== Data extracts ==

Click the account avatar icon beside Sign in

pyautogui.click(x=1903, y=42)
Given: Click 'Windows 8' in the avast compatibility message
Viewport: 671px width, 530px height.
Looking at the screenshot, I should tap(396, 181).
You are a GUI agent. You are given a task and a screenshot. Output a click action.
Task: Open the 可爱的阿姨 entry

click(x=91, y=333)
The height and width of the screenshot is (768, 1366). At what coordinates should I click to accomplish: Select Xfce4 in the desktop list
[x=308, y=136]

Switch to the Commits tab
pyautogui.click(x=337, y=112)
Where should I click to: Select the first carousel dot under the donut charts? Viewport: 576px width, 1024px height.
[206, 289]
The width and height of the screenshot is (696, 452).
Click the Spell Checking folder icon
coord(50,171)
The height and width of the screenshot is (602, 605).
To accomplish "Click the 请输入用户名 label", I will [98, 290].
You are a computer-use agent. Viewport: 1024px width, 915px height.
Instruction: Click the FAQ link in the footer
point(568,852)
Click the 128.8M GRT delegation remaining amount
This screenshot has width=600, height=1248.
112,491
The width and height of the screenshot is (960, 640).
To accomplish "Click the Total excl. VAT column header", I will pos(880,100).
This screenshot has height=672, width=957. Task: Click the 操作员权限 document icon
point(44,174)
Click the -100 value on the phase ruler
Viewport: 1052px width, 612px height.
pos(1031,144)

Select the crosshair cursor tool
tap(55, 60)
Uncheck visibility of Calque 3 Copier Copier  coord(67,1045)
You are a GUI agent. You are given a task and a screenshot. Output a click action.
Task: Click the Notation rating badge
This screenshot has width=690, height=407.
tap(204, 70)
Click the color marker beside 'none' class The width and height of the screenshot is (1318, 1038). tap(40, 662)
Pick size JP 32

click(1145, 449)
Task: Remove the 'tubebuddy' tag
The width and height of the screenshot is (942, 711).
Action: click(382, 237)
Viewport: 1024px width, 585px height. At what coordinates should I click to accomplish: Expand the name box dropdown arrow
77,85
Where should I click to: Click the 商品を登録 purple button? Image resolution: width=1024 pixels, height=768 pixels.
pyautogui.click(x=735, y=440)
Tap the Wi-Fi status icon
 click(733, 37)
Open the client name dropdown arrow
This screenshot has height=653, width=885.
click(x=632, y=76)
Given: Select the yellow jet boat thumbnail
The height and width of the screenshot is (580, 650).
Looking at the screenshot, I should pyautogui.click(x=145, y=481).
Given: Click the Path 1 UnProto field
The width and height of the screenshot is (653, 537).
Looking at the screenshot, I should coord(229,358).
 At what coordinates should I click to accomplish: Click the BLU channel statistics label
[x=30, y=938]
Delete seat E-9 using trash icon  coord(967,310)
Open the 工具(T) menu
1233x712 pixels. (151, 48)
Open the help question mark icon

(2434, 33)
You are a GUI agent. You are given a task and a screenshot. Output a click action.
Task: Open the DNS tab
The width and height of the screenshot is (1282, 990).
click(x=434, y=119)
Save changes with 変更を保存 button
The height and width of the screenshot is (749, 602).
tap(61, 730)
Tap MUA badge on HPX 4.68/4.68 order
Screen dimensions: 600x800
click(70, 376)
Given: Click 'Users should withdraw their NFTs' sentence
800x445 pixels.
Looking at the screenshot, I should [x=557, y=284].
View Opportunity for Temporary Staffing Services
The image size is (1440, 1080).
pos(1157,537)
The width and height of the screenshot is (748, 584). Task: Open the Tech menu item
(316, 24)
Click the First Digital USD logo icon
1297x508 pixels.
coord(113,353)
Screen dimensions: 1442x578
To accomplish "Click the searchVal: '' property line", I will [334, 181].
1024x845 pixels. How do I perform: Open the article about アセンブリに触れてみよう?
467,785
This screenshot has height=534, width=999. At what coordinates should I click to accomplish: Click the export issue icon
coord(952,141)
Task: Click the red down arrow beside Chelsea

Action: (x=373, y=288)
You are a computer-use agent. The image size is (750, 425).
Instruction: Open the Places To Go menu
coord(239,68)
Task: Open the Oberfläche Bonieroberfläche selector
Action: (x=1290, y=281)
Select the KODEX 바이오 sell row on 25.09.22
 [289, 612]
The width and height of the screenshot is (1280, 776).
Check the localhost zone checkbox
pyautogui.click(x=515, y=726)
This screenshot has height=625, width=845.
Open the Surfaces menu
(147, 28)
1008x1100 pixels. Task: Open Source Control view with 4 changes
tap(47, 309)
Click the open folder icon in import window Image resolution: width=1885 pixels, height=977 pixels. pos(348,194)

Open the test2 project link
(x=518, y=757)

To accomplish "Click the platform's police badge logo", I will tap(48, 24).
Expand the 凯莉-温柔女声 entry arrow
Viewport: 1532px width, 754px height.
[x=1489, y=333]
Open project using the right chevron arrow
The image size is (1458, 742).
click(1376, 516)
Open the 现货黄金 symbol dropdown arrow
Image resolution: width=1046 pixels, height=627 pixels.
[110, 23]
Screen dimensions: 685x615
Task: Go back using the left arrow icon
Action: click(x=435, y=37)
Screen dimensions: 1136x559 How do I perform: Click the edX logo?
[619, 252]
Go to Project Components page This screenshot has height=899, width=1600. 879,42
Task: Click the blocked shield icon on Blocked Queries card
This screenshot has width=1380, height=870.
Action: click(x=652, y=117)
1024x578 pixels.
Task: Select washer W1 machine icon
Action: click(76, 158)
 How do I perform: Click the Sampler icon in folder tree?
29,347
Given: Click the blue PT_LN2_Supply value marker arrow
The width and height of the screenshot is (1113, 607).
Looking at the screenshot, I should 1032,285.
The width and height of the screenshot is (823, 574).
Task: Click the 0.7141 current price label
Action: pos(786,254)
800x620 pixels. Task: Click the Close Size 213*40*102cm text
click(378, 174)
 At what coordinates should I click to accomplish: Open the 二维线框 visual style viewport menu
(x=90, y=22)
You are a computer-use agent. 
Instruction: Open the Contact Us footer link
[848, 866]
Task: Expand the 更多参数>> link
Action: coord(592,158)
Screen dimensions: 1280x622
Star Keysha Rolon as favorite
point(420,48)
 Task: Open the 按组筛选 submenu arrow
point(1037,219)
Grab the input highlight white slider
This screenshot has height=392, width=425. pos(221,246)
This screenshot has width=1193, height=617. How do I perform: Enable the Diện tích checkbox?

===

## Problem details
Determine how many lines of the data include the word "computer". Reply with the count and no other text.

## Response
3